Please give the records as a numbered list, leaving out blank lines, starting with the line that contains "I will point(24,22)." and going on through the line that contains "[x=137, y=198]".

>> begin Exercise materials

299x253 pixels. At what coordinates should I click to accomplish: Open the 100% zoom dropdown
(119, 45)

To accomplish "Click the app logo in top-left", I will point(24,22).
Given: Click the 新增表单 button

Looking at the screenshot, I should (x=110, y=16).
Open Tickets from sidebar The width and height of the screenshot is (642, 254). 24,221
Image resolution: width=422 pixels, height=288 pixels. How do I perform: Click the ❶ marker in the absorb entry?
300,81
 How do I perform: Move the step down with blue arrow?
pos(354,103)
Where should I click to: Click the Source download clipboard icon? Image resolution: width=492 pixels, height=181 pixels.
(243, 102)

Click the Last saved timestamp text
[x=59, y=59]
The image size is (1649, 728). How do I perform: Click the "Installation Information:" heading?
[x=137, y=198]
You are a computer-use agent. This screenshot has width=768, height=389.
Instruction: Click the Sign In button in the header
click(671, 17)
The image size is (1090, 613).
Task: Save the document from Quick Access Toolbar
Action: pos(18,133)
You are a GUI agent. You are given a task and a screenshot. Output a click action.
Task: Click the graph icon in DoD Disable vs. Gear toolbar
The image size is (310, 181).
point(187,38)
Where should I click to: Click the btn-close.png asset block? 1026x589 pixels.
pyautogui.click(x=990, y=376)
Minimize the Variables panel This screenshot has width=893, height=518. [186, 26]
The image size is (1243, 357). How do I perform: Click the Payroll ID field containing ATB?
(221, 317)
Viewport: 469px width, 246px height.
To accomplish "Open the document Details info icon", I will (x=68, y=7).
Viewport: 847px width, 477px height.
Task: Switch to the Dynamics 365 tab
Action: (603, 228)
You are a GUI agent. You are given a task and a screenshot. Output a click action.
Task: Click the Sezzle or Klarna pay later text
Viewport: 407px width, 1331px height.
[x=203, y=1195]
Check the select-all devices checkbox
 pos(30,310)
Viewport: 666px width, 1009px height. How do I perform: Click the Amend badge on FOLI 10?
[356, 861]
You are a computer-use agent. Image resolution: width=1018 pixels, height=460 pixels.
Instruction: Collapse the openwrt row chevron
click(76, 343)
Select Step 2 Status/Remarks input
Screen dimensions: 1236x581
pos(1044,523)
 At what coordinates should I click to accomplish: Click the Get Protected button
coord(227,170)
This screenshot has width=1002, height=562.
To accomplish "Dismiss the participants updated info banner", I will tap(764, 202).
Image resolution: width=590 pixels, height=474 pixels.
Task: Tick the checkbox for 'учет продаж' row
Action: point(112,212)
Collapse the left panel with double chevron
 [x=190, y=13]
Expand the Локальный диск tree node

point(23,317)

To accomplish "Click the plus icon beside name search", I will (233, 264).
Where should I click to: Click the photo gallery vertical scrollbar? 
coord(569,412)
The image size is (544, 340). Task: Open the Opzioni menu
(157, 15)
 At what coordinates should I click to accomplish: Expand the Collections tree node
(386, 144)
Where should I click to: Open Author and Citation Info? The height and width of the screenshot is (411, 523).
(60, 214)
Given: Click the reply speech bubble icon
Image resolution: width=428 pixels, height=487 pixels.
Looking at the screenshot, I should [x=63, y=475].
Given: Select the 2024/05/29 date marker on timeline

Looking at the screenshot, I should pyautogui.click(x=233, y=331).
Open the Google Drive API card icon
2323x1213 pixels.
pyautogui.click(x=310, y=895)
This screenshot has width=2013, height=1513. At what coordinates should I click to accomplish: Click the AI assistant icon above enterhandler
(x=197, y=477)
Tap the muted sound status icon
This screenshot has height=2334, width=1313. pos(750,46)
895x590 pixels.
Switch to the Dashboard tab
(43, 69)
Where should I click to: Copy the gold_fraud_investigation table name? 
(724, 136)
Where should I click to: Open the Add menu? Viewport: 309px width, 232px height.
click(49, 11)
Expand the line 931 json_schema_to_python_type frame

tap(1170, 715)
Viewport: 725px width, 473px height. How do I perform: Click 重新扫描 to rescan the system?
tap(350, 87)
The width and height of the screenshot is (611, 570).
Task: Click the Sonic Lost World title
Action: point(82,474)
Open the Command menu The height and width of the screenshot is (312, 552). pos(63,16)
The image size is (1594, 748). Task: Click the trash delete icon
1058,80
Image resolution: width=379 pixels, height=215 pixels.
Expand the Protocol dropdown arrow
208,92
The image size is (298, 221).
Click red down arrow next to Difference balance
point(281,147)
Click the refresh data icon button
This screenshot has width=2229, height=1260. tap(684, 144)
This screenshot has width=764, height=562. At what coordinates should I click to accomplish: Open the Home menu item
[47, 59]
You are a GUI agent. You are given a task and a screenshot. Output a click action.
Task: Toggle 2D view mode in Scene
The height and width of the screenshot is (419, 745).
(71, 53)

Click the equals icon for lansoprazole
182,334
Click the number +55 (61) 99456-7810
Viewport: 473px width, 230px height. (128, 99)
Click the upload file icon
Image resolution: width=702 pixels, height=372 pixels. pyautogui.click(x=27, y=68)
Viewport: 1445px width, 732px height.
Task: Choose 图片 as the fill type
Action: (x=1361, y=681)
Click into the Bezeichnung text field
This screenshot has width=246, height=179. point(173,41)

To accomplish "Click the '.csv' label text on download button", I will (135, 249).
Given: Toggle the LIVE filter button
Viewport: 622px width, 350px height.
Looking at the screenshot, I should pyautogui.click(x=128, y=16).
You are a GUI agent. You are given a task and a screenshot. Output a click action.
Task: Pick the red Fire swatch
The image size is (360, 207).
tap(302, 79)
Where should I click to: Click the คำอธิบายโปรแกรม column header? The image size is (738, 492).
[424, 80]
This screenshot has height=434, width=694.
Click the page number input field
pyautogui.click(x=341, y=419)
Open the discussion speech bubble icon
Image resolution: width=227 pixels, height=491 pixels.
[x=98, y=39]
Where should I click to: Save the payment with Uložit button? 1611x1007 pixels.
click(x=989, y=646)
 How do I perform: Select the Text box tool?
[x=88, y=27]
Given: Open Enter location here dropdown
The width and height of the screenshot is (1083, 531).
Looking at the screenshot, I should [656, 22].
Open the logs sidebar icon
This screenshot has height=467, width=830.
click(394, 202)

>> end Exercise materials

**Answer to this task**
1. To accomplish "Click the app logo in top-left", I will point(24,22).
2. Given: Click the 新增表单 button
3. Looking at the screenshot, I should (x=110, y=16).
4. Open Tickets from sidebar The width and height of the screenshot is (642, 254). 24,221
5. Image resolution: width=422 pixels, height=288 pixels. How do I perform: Click the ❶ marker in the absorb entry?
6. 300,81
7.  How do I perform: Move the step down with blue arrow?
8. pos(354,103)
9. Where should I click to: Click the Source download clipboard icon? Image resolution: width=492 pixels, height=181 pixels.
10. (243, 102)
11. Click the Last saved timestamp text
12. [x=59, y=59]
13. The image size is (1649, 728). How do I perform: Click the "Installation Information:" heading?
14. [x=137, y=198]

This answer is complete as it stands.